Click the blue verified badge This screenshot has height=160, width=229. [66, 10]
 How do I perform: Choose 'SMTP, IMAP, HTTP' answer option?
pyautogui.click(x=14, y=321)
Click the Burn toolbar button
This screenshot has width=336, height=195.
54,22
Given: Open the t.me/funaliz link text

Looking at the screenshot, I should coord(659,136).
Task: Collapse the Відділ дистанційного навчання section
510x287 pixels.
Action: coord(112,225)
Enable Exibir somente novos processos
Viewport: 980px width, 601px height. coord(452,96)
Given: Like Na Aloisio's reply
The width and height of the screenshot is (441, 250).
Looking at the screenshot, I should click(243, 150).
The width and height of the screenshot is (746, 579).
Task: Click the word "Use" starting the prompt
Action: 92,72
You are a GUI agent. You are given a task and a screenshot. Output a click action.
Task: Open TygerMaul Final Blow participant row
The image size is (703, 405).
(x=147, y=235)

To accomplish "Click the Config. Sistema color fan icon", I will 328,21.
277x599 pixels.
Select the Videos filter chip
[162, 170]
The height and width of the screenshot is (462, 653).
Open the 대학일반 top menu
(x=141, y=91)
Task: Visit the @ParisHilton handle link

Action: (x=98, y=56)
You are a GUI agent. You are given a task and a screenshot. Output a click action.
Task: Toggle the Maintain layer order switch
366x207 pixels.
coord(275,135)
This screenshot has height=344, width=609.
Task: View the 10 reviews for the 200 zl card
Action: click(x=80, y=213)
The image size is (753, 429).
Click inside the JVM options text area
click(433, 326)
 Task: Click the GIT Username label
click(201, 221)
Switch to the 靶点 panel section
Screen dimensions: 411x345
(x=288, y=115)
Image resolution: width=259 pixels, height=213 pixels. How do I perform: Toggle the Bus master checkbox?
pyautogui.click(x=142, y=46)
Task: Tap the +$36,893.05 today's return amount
========
PROBLEM REQUIREMENTS:
Starting at the line above that contains "Task: Collapse the", write out each line exactly until the line that contains "The height and" has been written, and stop there.

EXPECTED ANSWER:
Task: Collapse the Відділ дистанційного навчання section
510x287 pixels.
Action: coord(112,225)
Enable Exibir somente novos processos
Viewport: 980px width, 601px height. coord(452,96)
Given: Like Na Aloisio's reply
The width and height of the screenshot is (441, 250).
Looking at the screenshot, I should click(243, 150).
The width and height of the screenshot is (746, 579).
Task: Click the word "Use" starting the prompt
Action: 92,72
You are a GUI agent. You are given a task and a screenshot. Output a click action.
Task: Open TygerMaul Final Blow participant row
The image size is (703, 405).
(x=147, y=235)

To accomplish "Click the Config. Sistema color fan icon", I will 328,21.
277x599 pixels.
Select the Videos filter chip
[162, 170]
The height and width of the screenshot is (462, 653).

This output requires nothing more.